Some experts say there are also measures that healthcare entities and private insurers can take in the effort to fight healthcare fraud.
"Proven processes conducted by internal and external teams can occasionally catch a greedy fraudster," says Mark Dill, principal consultant at consulting firm tw-Security. "In a larger organization, fraud detection tools are often needed to automate otherwise labor-intensive processes," he says. "Leading tools in this space seem to have a good track record, across multiple sectors including healthcare."
However, an organization is not likely to detect fraud if they are not looking, he notes. "Organizations need to consider which material business/clinical processes are worth - from a financial perspective - monitoring and auditing, given their limited resources. Good processes and tools are important, but keep in mind, an alert workforce with a 'see something, say something' awareness level/culture can often detect as many anomalies as those established processes and tools."

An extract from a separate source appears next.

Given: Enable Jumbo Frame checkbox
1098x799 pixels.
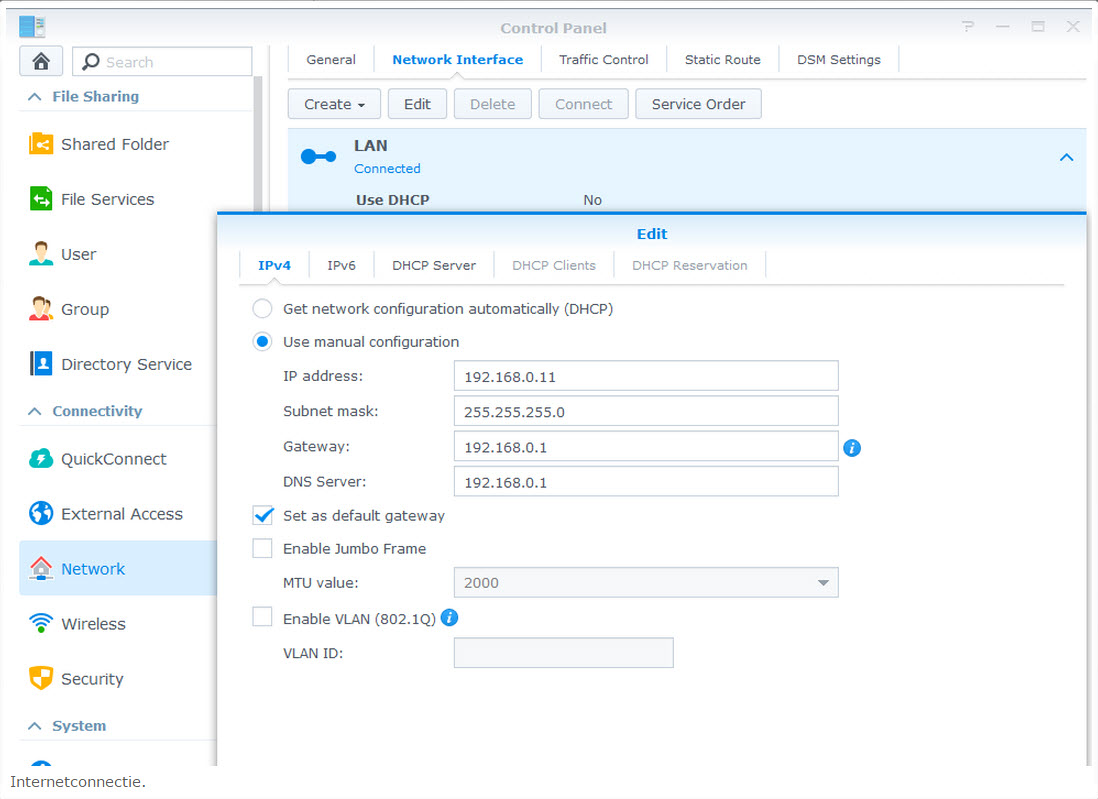Looking at the screenshot, I should coord(263,549).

Healthcare entities and private insurers can also potentially learn from the federal takedown, Dill adds.
"Fraudsters tend to repeat behavior patterns - physical and digital - that either match patterns that are known or they are new and are designed to evade common detection ... DOJ and HHS should incorporate their findings into their processes and tools to better prevent and detect this type of fraud in the future," he says. "As details become public, healthcare entities can incorporate these same tactics and tools into their own practices. If HHS is using commercial tools, the vendors may incorporate the detection patterns into their core toolsets so that all customers can benefit from this investigation."
Federal authorities last year announced the arrest of 243 people on fraud charges totaling $712 million, a previous record for the Medicare Fraud Strike Force (see 243 Charged in Medicare Fraud Schemes).
Among other large Medicare busts was the May 2014 arrest of 90 individuals in six states who were allegedly tied to Medicare fraud schemes responsible for $260 million worth of false billings (see 90 Charged in Medicare Fraud Schemes). In October 2012, federal authorities announced a Medicare fraud crackdown that involved charges against 91 individuals in fraud schemes allegedly involving $492 million in false billing (see 91 Charged With Medicare Fraud).
The Medicare Fraud Strike Force - a multi-agency team of federal, state and local investigators and prosecutors, which was launched in 2007 to combat Medicare fraud through the use of Medicare data analysis techniques - coordinated the investigation. The Strike Force, which operates in nine locations, has to date charged more than 2,900 individuals who collectively have falsely billed the Medicare program for over $8.9 billion, federal authorities said.
In addition to federal law enforcement's involvement, 23 state Medicaid Fraud Control Units also participated in the recent bust. Besides individuals being charged in the bust, HHS's Centers for Medicare and Medicaid Services says it is also suspending payment to a number of providers using its suspension authority provided in the Affordable Care Act.